What's needed is an exact copy of the lines from the one that contains "Viewport: 644px width, 362px height." to the end of the data below, leaving the pictures out.

## [DATASET EXTRACT]
[Start of Attachment]

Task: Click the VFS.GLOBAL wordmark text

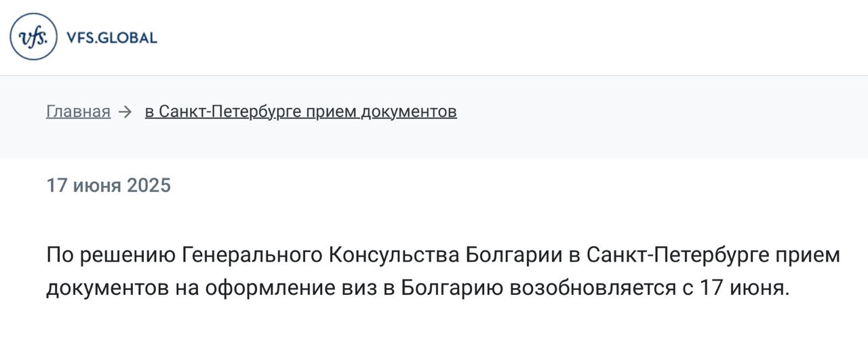Action: [112, 38]
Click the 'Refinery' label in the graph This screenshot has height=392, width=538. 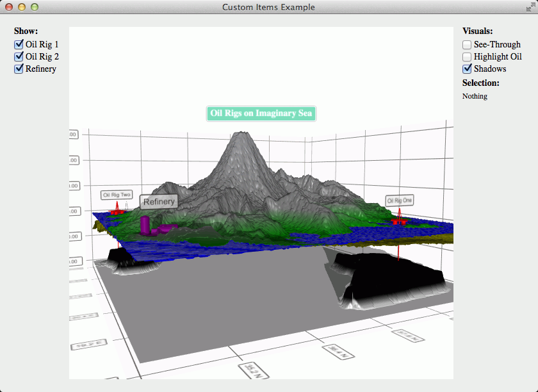tap(159, 202)
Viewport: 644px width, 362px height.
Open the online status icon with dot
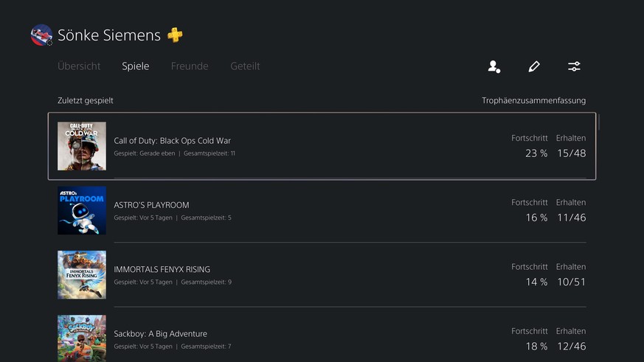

[End of Attachment]

## [EXERCISE RESPONSE]
Viewport: 644px width, 362px height.
Open the online status icon with dot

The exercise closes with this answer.